• [Element and text position data]:
_____
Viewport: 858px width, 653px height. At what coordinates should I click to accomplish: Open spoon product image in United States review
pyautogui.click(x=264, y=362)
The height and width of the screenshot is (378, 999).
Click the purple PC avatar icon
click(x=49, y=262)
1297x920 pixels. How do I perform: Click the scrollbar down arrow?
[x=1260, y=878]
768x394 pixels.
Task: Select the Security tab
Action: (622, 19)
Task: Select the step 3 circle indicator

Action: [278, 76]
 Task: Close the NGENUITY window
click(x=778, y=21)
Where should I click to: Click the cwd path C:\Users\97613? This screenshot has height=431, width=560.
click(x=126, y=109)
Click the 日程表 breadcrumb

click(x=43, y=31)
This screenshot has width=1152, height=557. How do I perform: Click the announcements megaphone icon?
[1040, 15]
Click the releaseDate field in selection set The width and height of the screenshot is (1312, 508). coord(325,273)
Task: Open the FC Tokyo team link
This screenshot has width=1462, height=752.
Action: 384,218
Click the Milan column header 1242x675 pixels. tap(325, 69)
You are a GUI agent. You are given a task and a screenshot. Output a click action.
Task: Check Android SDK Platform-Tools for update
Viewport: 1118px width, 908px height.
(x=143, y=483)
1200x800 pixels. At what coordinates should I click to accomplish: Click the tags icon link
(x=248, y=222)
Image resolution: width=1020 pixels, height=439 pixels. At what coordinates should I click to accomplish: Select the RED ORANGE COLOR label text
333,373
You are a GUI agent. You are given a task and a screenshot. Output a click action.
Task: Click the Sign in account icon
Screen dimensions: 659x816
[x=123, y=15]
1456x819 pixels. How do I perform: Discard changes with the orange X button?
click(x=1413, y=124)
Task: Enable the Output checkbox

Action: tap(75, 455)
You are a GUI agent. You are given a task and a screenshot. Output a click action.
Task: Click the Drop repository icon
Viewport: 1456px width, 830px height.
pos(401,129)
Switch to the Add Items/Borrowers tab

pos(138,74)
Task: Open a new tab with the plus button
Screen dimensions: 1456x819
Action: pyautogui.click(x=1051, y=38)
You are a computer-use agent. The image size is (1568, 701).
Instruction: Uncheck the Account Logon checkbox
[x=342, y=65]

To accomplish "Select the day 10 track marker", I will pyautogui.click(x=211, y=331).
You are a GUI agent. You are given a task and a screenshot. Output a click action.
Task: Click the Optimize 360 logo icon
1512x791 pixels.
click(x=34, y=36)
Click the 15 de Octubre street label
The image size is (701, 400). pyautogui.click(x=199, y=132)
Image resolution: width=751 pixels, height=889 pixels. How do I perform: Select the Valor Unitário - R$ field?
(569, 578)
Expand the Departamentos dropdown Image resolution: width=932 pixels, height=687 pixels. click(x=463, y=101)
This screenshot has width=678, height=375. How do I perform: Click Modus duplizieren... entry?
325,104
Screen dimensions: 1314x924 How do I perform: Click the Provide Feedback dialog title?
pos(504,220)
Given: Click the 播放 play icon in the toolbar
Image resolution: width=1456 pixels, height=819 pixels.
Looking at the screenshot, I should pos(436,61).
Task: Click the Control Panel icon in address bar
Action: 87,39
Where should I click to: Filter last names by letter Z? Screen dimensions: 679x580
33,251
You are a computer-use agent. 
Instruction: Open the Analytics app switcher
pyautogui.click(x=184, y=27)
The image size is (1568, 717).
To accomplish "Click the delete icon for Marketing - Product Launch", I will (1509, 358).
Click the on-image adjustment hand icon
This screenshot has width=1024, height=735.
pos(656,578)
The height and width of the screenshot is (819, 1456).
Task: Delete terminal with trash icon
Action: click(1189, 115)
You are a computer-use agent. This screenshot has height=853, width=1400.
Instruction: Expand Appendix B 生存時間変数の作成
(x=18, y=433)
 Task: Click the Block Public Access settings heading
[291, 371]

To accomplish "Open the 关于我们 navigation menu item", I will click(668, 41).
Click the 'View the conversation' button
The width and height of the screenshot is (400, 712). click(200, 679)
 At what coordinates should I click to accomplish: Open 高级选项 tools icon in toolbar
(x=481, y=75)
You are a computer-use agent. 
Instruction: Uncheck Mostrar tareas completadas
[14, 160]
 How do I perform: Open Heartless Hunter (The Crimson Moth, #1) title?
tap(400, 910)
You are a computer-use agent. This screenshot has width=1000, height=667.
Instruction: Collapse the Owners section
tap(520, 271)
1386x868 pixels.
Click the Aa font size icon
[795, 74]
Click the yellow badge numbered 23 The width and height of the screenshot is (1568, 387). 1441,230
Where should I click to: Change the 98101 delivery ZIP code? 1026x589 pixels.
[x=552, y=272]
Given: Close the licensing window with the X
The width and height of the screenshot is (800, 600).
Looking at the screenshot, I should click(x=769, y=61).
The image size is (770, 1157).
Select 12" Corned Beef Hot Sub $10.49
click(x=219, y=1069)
_____
Can you rewrite the records with every "GUI agent" changed to "UI agent" and nothing else altered?

Viewport: 858px width, 653px height. At what coordinates should I click to accomplish: Open spoon product image in United States review
pyautogui.click(x=264, y=362)
The height and width of the screenshot is (378, 999).
Click the purple PC avatar icon
click(x=49, y=262)
1297x920 pixels. How do I perform: Click the scrollbar down arrow?
[x=1260, y=878]
768x394 pixels.
Task: Select the Security tab
Action: (622, 19)
Task: Select the step 3 circle indicator

Action: [278, 76]
 Task: Close the NGENUITY window
click(x=778, y=21)
Where should I click to: Click the cwd path C:\Users\97613? This screenshot has height=431, width=560.
click(x=126, y=109)
Click the 日程表 breadcrumb

click(x=43, y=31)
This screenshot has width=1152, height=557. How do I perform: Click the announcements megaphone icon?
[1040, 15]
Click the releaseDate field in selection set The width and height of the screenshot is (1312, 508). coord(325,273)
Task: Open the FC Tokyo team link
This screenshot has width=1462, height=752.
Action: 384,218
Click the Milan column header 1242x675 pixels. tap(325, 69)
You are a UI agent. You are given a task and a screenshot. Output a click action.
Task: Check Android SDK Platform-Tools for update
Viewport: 1118px width, 908px height.
(x=143, y=483)
1200x800 pixels. At what coordinates should I click to accomplish: Click the tags icon link
(x=248, y=222)
Image resolution: width=1020 pixels, height=439 pixels. At what coordinates should I click to accomplish: Select the RED ORANGE COLOR label text
333,373
You are a UI agent. You are given a task and a screenshot. Output a click action.
Task: Click the Sign in account icon
Screen dimensions: 659x816
[x=123, y=15]
1456x819 pixels. How do I perform: Discard changes with the orange X button?
click(x=1413, y=124)
Task: Enable the Output checkbox

Action: tap(75, 455)
You are a UI agent. You are given a task and a screenshot. Output a click action.
Task: Click the Drop repository icon
Viewport: 1456px width, 830px height.
pos(401,129)
Switch to the Add Items/Borrowers tab

pos(138,74)
Task: Open a new tab with the plus button
Screen dimensions: 1456x819
Action: pyautogui.click(x=1051, y=38)
You are a computer-use agent. The image size is (1568, 701).
Instruction: Uncheck the Account Logon checkbox
[x=342, y=65]

To accomplish "Select the day 10 track marker", I will pyautogui.click(x=211, y=331).
You are a UI agent. You are given a task and a screenshot. Output a click action.
Task: Click the Optimize 360 logo icon
1512x791 pixels.
click(x=34, y=36)
Click the 15 de Octubre street label
The image size is (701, 400). pyautogui.click(x=199, y=132)
Image resolution: width=751 pixels, height=889 pixels. How do I perform: Select the Valor Unitário - R$ field?
(569, 578)
Expand the Departamentos dropdown Image resolution: width=932 pixels, height=687 pixels. click(x=463, y=101)
This screenshot has width=678, height=375. How do I perform: Click Modus duplizieren... entry?
325,104
Screen dimensions: 1314x924 How do I perform: Click the Provide Feedback dialog title?
pos(504,220)
Given: Click the 播放 play icon in the toolbar
Image resolution: width=1456 pixels, height=819 pixels.
Looking at the screenshot, I should pos(436,61).
Task: Click the Control Panel icon in address bar
Action: 87,39
Where should I click to: Filter last names by letter Z? Screen dimensions: 679x580
33,251
You are a computer-use agent. 
Instruction: Open the Analytics app switcher
pyautogui.click(x=184, y=27)
The image size is (1568, 717).
To accomplish "Click the delete icon for Marketing - Product Launch", I will (1509, 358).
Click the on-image adjustment hand icon
This screenshot has width=1024, height=735.
pos(656,578)
The height and width of the screenshot is (819, 1456).
Task: Delete terminal with trash icon
Action: click(1189, 115)
You are a computer-use agent. This screenshot has height=853, width=1400.
Instruction: Expand Appendix B 生存時間変数の作成
(x=18, y=433)
 Task: Click the Block Public Access settings heading
[291, 371]

To accomplish "Open the 关于我们 navigation menu item", I will click(668, 41).
Click the 'View the conversation' button
The width and height of the screenshot is (400, 712). click(200, 679)
 At what coordinates should I click to accomplish: Open 高级选项 tools icon in toolbar
(x=481, y=75)
You are a computer-use agent. 
Instruction: Uncheck Mostrar tareas completadas
[14, 160]
 How do I perform: Open Heartless Hunter (The Crimson Moth, #1) title?
tap(400, 910)
You are a computer-use agent. This screenshot has width=1000, height=667.
Instruction: Collapse the Owners section
tap(520, 271)
1386x868 pixels.
Click the Aa font size icon
[795, 74]
Click the yellow badge numbered 23 The width and height of the screenshot is (1568, 387). 1441,230
Where should I click to: Change the 98101 delivery ZIP code? 1026x589 pixels.
[x=552, y=272]
Given: Close the licensing window with the X
The width and height of the screenshot is (800, 600).
Looking at the screenshot, I should click(x=769, y=61).
The image size is (770, 1157).
Select 12" Corned Beef Hot Sub $10.49
click(x=219, y=1069)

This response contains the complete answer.